MATERIAL PROVIDED START

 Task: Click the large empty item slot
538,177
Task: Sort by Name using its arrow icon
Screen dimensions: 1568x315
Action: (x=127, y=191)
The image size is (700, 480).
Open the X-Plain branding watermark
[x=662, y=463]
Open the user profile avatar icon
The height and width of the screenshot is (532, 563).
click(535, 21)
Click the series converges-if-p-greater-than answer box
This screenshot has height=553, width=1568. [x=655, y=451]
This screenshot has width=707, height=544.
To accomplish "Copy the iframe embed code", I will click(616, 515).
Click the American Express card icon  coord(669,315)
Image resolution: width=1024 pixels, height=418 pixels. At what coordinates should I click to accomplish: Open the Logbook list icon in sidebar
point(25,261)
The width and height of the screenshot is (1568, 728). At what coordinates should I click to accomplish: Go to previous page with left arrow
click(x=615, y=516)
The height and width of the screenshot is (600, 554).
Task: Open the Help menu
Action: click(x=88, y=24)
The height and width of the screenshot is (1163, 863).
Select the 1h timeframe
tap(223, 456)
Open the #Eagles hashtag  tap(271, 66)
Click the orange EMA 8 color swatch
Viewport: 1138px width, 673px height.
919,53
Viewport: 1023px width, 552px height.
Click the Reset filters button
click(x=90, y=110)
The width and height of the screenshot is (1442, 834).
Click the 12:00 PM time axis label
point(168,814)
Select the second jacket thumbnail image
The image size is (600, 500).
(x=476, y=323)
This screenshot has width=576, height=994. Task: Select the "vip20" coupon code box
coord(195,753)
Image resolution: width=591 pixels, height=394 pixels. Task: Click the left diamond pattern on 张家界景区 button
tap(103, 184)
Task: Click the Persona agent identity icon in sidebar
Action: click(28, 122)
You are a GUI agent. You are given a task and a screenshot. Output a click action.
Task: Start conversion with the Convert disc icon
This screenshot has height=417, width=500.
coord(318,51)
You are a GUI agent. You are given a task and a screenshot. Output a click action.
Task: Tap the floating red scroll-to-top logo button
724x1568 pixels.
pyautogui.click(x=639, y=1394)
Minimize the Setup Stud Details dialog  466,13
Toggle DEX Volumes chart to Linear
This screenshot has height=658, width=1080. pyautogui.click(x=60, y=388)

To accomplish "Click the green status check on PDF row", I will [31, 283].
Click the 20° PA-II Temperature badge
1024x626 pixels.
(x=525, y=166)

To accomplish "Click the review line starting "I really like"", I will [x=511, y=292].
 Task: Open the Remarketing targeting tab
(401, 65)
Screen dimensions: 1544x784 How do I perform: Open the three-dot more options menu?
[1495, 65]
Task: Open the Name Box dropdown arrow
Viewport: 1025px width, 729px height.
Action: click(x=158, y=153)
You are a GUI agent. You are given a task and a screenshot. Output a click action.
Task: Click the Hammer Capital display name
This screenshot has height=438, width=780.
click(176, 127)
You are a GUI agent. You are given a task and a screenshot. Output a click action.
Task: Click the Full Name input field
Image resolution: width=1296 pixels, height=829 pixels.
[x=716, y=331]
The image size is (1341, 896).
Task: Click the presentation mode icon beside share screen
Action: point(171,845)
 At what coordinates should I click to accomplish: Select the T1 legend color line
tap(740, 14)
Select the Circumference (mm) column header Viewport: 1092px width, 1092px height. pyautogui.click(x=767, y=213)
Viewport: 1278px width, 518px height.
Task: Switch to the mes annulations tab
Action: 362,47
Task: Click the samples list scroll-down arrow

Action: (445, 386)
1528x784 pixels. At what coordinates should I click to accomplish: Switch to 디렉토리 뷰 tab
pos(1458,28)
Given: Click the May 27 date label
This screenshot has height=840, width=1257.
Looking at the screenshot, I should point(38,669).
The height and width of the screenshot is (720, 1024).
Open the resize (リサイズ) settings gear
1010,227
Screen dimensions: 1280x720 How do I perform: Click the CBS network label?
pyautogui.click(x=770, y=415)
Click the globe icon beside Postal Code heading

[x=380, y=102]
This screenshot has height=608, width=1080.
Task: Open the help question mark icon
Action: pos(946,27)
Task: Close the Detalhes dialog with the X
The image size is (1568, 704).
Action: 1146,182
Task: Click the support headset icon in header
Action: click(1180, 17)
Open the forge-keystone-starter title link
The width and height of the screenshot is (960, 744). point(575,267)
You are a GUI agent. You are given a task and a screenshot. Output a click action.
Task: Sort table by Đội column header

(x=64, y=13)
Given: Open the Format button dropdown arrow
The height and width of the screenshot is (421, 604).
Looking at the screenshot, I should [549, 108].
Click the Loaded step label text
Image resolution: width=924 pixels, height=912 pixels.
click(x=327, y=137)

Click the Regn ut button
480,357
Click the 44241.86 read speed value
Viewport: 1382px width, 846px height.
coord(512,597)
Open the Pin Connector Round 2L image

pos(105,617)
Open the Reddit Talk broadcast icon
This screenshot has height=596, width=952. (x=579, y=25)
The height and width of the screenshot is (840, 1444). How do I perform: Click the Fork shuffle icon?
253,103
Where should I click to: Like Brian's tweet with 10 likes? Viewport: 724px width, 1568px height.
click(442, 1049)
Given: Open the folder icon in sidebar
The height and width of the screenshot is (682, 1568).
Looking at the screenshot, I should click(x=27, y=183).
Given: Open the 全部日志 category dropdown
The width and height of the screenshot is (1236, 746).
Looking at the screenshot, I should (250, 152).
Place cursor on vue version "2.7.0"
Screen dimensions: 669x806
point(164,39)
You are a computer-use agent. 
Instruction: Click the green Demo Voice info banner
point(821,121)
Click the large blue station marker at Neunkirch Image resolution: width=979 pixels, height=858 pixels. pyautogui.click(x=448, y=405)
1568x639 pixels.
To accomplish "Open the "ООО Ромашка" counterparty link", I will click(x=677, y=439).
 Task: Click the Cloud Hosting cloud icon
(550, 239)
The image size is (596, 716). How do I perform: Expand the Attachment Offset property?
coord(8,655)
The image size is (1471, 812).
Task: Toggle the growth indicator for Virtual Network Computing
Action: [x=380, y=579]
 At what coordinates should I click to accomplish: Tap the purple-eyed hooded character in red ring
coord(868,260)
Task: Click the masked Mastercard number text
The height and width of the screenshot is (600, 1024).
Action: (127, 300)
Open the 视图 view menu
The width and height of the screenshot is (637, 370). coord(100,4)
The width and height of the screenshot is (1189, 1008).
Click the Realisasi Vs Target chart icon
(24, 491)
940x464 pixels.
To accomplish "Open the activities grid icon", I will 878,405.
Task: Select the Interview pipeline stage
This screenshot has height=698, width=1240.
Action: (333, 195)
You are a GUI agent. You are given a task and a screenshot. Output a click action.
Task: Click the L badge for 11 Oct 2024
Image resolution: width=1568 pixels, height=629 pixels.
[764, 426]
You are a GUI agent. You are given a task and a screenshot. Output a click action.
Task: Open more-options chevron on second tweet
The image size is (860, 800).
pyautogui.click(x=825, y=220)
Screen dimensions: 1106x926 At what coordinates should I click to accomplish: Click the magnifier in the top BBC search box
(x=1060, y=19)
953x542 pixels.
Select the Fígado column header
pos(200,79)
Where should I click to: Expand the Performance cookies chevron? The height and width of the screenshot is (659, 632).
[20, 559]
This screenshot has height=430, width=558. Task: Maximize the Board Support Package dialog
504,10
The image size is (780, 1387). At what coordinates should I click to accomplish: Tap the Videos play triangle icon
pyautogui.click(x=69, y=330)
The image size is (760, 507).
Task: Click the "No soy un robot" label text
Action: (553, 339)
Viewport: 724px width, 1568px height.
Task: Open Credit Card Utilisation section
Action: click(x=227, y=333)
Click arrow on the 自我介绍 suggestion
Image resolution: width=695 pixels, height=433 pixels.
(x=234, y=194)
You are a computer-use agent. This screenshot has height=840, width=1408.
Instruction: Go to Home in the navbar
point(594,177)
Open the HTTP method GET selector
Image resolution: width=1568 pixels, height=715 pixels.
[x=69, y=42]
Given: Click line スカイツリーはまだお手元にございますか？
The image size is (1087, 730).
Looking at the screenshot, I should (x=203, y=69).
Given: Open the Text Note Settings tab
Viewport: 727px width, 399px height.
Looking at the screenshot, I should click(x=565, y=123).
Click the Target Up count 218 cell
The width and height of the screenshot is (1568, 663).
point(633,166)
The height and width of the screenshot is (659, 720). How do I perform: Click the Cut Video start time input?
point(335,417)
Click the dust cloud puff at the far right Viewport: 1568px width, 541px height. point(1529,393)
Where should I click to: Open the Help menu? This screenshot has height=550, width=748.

MATERIAL PROVIDED END

* PROBLEM: Given the data above, transcribe exactly the lines from the one containing "Open the X-Plain branding watermark" down to the one containing "Viewport: 1023px width, 552px height.", and no others.

* SOLUTION:
Open the X-Plain branding watermark
[x=662, y=463]
Open the user profile avatar icon
The height and width of the screenshot is (532, 563).
click(535, 21)
Click the series converges-if-p-greater-than answer box
This screenshot has height=553, width=1568. [x=655, y=451]
This screenshot has width=707, height=544.
To accomplish "Copy the iframe embed code", I will click(616, 515).
Click the American Express card icon  coord(669,315)
Image resolution: width=1024 pixels, height=418 pixels. At what coordinates should I click to accomplish: Open the Logbook list icon in sidebar
point(25,261)
The width and height of the screenshot is (1568, 728). At what coordinates should I click to accomplish: Go to previous page with left arrow
click(x=615, y=516)
The height and width of the screenshot is (600, 554).
Task: Open the Help menu
Action: click(x=88, y=24)
The height and width of the screenshot is (1163, 863).
Select the 1h timeframe
tap(223, 456)
Open the #Eagles hashtag  tap(271, 66)
Click the orange EMA 8 color swatch
Viewport: 1138px width, 673px height.
919,53
Viewport: 1023px width, 552px height.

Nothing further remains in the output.